The income tax treaty between Kosovo and Malta entered into force on 20 September 2019. The treaty, signed 6 March 2019, is the first of its kind between the two countries.

Taxes Covered

The treaty covers Kosovo personal income tax and corporate income tax and covers Malta income tax.

Service PE

The treaty includes the provision that a permanent establishment will be deemed constituted when an enterprise furnishes services within a Contracting State through employees or other engaged personnel and the activities continue for a period or periods aggregating more than 183 days within any 12-month period.

Withholding Tax Rates

  • Dividends –
    • for dividends paid by a resident of Kosovo to a resident of Malta, 0% if the beneficial owner is a company that has directly held at least 10% of the paying company's capital throughout a 365-day period that includes the day of payment; otherwise, 10%
    • for dividends paid by a resident of Malta to a resident of Kosovo, the tax is limited to the amount of Malta tax on the profits out of which the dividends are paid
  • Interest – 5%, with an exemption for interest paid:
    • with respect to the sale on credit of any equipment, merchandise, or services;
    • on any loan of whatever kind granted by a bank;
    • to a collective investment scheme;
    • to the other Contracting State or the central bank or local authority thereof; or
    • on intercompany loans
  • Royalties – 0%

Capital Gains

The following capital gains derived by a resident of one Contracting State may be taxed by the other State:

  • Gains from the alienation of immovable property situated in the other State;
  • Gains from the alienation of movable property forming part of the business property of a permanent establishment in the other State; and
  • Gains from the alienation of shares or comparable interests if, at any time during the 365 days preceding the alienation, the shares or comparable interests derived more than 50% of their value from immovable property situated in the other State.

Gains from the alienation of other property by a resident of a Contracting State may only be taxed by that State.

Double Taxation Relief

Both countries apply the credit method for the elimination of double taxation.

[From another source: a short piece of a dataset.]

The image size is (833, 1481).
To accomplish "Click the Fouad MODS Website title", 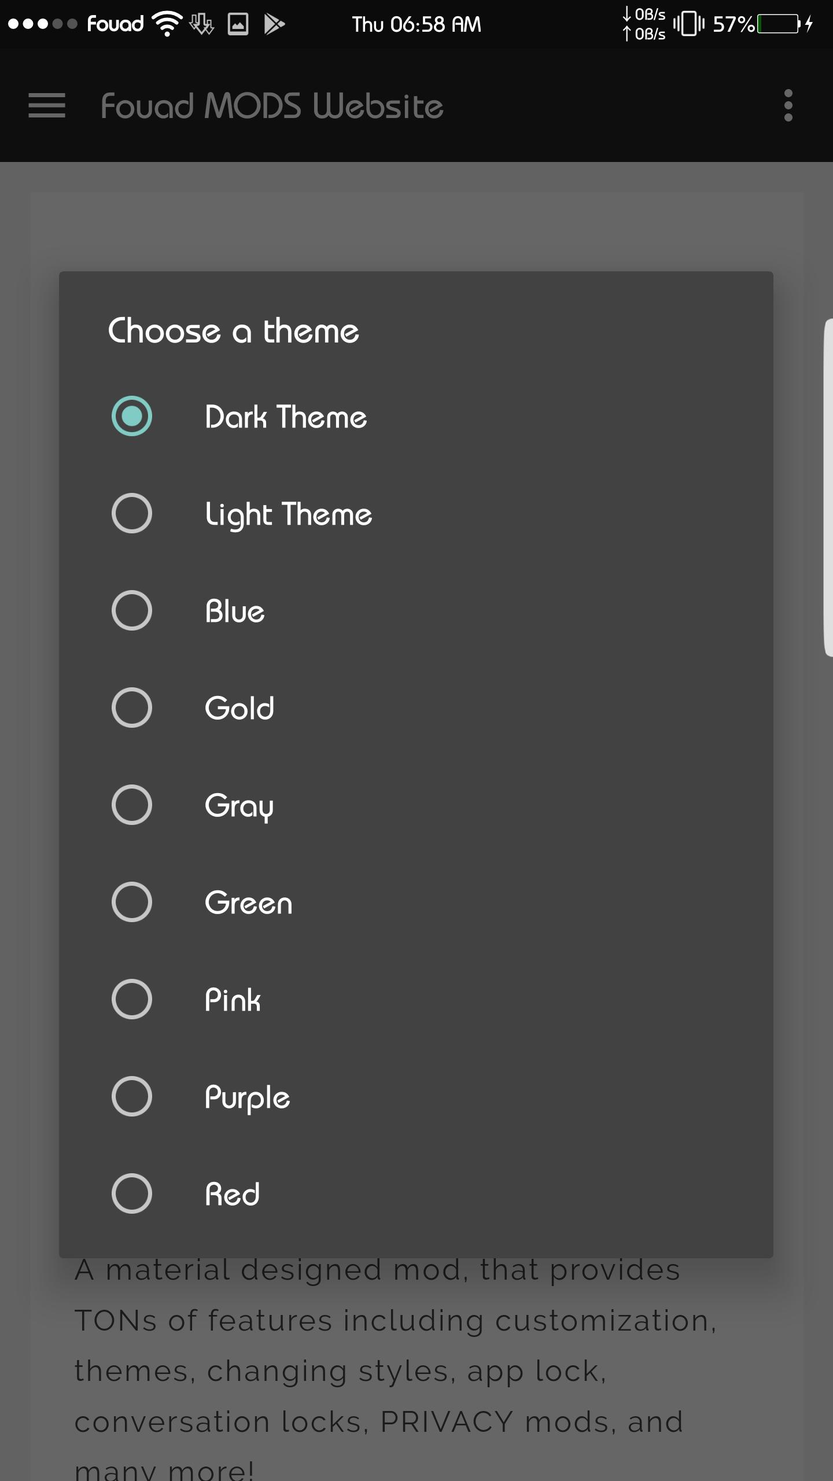I will 272,106.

Article 23 (Mutual Agreement Procedure) includes the provision that if any issues of a case cannot be resolved under MAP within two years, the person that presented the case may request that the case be submitted to arbitration. Unresolved issues may not, however, be submitted to arbitration if a decision on the issues has already been rendered by a court or administrative tribunal of either Contracting State.

Entitlement to Benefits

Article 26 (Entitlement to Benefits) provides that a benefit under the treaty will not be granted in respect of an item of income if it is reasonable to conclude, having regard to all relevant facts and circumstances, that obtaining that benefit was one of the principal purposes of any arrangement or transaction that resulted directly or indirectly in that benefit, unless it is established that granting that benefit would be in accordance with the object and purpose of the relevant provisions of the treaty.

Effective Date

The treaty applies from 1 January 2020.